OpenSearch/watcher/docs/getting-started.asciidoc

488 lines
16 KiB
Plaintext
Raw Normal View History

[[getting-started]]
== Getting Started
This getting started guide walks you through installing Watcher and creating your first watches,
and introduces the building blocks you'll use to create custom watches. You can install Watcher
on nodes running Elasticsearch 1.5 or later.
To install and run Watcher:
. Run `bin/plugin install` from `ES_HOME` to install the License plugin:
+
[source,shell]
----------------------------------------------------------
bin/plugin install elasticsearch/license/latest
----------------------------------------------------------
+
NOTE: You need to install the License and Watcher plugins on each node in your cluster.
. Run `bin/plugin install` to install the Watcher plugin.
+
[source,shell]
----------------------------------------------------------
bin/plugin install elasticsearch/watcher/latest
----------------------------------------------------------
+
NOTE: If you are using a <<package-installation, DEB/RPM distribution>> of Elasticsearch,
run the installation with superuser permissions. To perform an offline installation,
<<offline-installation, download the Watcher binaries>>.
. Start Elasticsearch.
+
[source,shell]
----------------------------------------------------------
bin/elasticsearch
----------------------------------------------------------
. To verify that Watcher is set up, call the Watcher `_stats` API:
+
[source,js]
--------------------------------------------------
curl -XGET 'http://localhost:9200/_watcher/stats?pretty'
--------------------------------------------------
+
You haven't set up any watches yet, so the `watch_count` is zero and the `execution_thread_pool` queue
is empty:
+
[source,js]
--------------------------------------------------
{
"watcher_state": "started",
"watch_count": 0,
"execution_thread_pool": {
"queue_size": 0,
"max_size": 0
}
}
--------------------------------------------------
Ready to start building watches? Choose one of the following scenarios:
* <<watch-log-data, Watch Log Data for Errors>>
* <<watch-cluster-status, Watch Your Cluster Health>>
[[watch-log-data]]
=== Watch Log Data for Errors
You can easily configure a watch that periodically checks your log data for error conditions:
* <<log-add-input, Schedule the watch and define an input>> to search your log data for error events.
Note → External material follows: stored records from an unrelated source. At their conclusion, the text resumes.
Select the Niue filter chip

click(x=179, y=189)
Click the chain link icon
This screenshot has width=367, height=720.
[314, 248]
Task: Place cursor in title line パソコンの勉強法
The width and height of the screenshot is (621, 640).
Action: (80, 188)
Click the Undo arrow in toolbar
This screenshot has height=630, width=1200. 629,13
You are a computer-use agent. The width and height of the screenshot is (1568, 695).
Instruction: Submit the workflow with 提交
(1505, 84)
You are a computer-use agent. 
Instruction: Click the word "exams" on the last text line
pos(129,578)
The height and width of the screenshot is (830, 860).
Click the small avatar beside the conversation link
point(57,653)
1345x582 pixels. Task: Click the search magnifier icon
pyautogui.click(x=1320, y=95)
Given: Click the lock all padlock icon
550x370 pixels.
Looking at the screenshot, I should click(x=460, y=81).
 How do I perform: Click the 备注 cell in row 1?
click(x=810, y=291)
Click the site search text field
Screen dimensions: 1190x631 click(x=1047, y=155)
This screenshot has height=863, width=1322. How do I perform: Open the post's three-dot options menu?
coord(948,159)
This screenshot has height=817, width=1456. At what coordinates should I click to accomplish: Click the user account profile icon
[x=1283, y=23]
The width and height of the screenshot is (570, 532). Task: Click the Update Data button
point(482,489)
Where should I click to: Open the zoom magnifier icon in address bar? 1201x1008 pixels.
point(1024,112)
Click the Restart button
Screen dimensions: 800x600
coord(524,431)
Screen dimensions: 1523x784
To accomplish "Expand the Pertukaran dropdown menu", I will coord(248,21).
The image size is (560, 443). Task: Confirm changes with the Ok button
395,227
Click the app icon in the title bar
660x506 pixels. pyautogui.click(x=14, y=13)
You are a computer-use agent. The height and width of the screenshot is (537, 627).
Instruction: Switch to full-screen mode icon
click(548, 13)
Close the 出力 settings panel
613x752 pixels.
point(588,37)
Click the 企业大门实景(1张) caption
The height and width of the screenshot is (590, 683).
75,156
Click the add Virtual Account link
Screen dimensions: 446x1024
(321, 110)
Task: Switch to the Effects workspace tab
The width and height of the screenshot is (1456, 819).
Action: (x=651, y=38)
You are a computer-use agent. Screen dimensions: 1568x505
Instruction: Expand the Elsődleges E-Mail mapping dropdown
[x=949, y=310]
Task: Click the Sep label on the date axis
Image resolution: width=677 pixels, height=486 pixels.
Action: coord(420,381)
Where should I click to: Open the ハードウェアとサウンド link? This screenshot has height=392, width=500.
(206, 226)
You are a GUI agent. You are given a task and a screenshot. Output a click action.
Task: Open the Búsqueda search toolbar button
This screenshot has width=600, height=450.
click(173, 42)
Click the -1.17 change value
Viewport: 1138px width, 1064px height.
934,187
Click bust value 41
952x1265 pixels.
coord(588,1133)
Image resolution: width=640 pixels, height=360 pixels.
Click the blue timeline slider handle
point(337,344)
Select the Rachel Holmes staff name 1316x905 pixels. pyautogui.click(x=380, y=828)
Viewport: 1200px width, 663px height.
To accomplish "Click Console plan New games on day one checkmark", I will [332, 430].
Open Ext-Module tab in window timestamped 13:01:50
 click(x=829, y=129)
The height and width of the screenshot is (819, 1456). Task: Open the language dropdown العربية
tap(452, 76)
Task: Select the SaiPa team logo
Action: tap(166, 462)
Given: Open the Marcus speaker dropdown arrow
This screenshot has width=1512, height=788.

* <<log-add-condition, Add a condition>> that checks to see if any errors were found.
* <<log-take-action, Take action>> if there are any errors.
[float]
[[log-add-input]]
==== Schedule the Watch and Add an Input
A watch <<trigger-schedule, schedule>> controls how often a watch is triggered. The watch
<<input, input>> gets the data that you want to evaluate.
To periodically search your log data and load the results into the watch, you use an
<<schedule-interval, interval>> schedule and a <<input-search, search>> input. For example, the
following Watch searches the `logs` index for errors every 10 seconds:
[source,js]
--------------------------------------------------
curl -XPUT 'http://localhost:9200/_watcher/watch/log_error_watch' -d '{
"trigger" : {
"schedule" : { "interval" : "10s" } <1>
},
"input" : {
"search" : {
"request" : {
"indices" : [ "logs" ],
"body" : {
"query" : {
"match" : { "message": "error" }
}
}
}
}
}
}'
--------------------------------------------------
<1> Schedules are typically configured to run less frequently. This example sets the interval to
10 seconds so you can easily see the watches being triggered. Since this watch runs so frequently,
don't forget to <<log-delete, delete the watch>> when you're done experimenting.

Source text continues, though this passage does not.